Regramming could certainly widen what appears in your feed, which some might consider more interesting. It could spur growth by creating a much easier way for users to share in feed, especially if they don’t live a glamorous life themself. I can see a case for this being a feature for businesses only, which are already impersonal and act as curators. And Instagram’s algorithm could hide the least engaging regrams.
These benefits are why Instagram has internally considered building regramming for years. CEO Kevin Systrom told Wired last year “We debate the re-share thing a lot . . . But really that decision is about keeping your feed focused on the people you know rather than the people you know finding other stuff for you to see.

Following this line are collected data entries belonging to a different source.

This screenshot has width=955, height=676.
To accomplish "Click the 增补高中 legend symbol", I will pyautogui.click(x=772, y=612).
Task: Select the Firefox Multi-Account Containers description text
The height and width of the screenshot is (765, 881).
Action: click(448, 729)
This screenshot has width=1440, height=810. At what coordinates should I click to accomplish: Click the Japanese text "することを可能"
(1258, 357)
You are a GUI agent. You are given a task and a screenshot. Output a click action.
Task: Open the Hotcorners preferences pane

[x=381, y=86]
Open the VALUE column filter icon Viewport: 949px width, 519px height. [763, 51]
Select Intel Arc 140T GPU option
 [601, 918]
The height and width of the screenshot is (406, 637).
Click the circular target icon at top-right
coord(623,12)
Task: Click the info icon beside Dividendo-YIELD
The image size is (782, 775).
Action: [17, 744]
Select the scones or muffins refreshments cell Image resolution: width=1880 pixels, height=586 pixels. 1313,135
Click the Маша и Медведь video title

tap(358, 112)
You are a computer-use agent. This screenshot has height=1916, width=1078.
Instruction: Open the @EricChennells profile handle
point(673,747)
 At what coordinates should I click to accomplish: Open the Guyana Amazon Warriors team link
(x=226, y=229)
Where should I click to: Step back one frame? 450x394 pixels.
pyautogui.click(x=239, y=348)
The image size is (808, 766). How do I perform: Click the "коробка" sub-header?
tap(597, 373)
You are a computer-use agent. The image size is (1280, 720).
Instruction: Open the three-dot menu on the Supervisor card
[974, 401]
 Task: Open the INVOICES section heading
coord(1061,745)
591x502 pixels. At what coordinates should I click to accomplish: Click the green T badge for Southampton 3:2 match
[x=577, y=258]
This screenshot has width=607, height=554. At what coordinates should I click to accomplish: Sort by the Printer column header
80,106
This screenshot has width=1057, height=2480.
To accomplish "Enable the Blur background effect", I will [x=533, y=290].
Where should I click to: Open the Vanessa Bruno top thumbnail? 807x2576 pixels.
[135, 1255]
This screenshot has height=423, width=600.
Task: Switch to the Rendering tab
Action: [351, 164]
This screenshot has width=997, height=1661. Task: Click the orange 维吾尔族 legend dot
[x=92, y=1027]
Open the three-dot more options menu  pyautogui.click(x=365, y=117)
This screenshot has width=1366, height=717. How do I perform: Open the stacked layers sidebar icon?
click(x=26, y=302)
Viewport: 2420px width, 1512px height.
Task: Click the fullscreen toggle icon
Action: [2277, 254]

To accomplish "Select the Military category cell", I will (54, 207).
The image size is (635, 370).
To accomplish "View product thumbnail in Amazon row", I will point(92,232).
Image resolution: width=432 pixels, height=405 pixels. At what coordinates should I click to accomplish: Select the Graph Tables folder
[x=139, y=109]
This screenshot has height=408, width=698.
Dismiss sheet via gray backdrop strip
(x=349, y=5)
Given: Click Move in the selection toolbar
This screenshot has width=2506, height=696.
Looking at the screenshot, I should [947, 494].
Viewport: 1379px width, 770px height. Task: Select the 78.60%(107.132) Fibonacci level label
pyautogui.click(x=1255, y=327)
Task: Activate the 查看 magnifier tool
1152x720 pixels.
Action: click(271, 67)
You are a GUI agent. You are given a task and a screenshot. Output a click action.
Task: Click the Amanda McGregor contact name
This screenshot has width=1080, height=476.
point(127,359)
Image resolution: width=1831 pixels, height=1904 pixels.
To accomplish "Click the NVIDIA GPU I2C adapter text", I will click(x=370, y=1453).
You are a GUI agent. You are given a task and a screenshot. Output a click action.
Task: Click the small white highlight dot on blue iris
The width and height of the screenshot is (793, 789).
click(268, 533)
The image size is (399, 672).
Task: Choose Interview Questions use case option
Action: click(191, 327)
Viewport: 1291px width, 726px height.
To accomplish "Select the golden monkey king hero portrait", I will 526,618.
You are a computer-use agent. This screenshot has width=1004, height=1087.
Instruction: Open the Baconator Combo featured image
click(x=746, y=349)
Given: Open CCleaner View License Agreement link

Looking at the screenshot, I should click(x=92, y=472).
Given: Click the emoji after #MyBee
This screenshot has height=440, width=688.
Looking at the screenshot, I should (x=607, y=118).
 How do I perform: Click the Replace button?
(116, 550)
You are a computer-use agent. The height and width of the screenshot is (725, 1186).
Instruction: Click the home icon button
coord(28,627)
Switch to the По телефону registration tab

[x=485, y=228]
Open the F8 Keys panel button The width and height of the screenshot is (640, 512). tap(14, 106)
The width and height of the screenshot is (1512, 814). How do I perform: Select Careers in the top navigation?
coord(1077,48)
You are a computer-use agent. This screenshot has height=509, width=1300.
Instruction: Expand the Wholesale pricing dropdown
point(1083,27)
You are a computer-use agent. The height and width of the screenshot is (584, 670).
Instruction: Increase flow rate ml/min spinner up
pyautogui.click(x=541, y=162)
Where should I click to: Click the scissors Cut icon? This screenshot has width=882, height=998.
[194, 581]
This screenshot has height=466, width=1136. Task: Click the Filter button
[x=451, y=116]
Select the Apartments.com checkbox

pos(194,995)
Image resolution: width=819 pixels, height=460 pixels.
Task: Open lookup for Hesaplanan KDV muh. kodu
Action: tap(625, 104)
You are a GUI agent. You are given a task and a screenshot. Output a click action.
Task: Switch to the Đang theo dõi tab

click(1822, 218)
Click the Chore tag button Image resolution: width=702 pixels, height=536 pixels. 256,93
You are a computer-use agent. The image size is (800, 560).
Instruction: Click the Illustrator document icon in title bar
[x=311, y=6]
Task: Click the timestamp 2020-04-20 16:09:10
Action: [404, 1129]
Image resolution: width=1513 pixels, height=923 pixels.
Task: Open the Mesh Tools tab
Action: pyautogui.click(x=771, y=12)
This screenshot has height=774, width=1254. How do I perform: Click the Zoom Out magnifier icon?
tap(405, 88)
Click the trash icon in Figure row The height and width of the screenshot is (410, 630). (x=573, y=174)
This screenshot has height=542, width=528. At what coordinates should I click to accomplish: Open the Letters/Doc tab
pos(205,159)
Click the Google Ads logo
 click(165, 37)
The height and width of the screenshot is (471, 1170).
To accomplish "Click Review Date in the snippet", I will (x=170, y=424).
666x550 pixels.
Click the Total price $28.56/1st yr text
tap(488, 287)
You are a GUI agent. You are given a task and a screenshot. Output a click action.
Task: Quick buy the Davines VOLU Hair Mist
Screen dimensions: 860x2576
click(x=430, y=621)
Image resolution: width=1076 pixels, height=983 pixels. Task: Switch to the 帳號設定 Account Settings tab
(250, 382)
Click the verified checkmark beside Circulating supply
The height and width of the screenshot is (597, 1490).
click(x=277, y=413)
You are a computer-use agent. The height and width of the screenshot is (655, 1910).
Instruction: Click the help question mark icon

And I think that is more of a testament of our focus on authenticity.”
See, right now, Instagram profiles are cohesive. You can easily get a feel for what someone posts and make an educated decision about whether to follow them from a quick glance at their grid. What they share reflects on them, so they’re cautious and deliberate. Everyone is putting on a show for Likes, so maybe it’s not quite ‘authentic’, but at least the content is personal. Regramming would make it impossible to tell what someone would post next, and put your feed at the mercy of their impulses without the requisite accountability. If they regram something lame, ugly, or annoying, it’s the original author who’d be blamed.
Instagram already offers a demand release valve in the form of re-sharing posts to your Story as stickers
Instagram already has a release valve for demand for regramming in the form of the ability to turn people’s public feed posts into Stickers you can paste into your Story. Launched in May, you can add your commentary, complimenting on dunking on the author. There, regrams are ephemeral, and your followers have to pull them out of their Stories tray rather than having them force fed via the feed. Effectively, you can reshare others’ content, but not make it a central facet of Instagram or emblem of your identity. And if you want to just make sure a few friends see something awesome you’ve discovered, you can send them people’s feed posts as Direct messages.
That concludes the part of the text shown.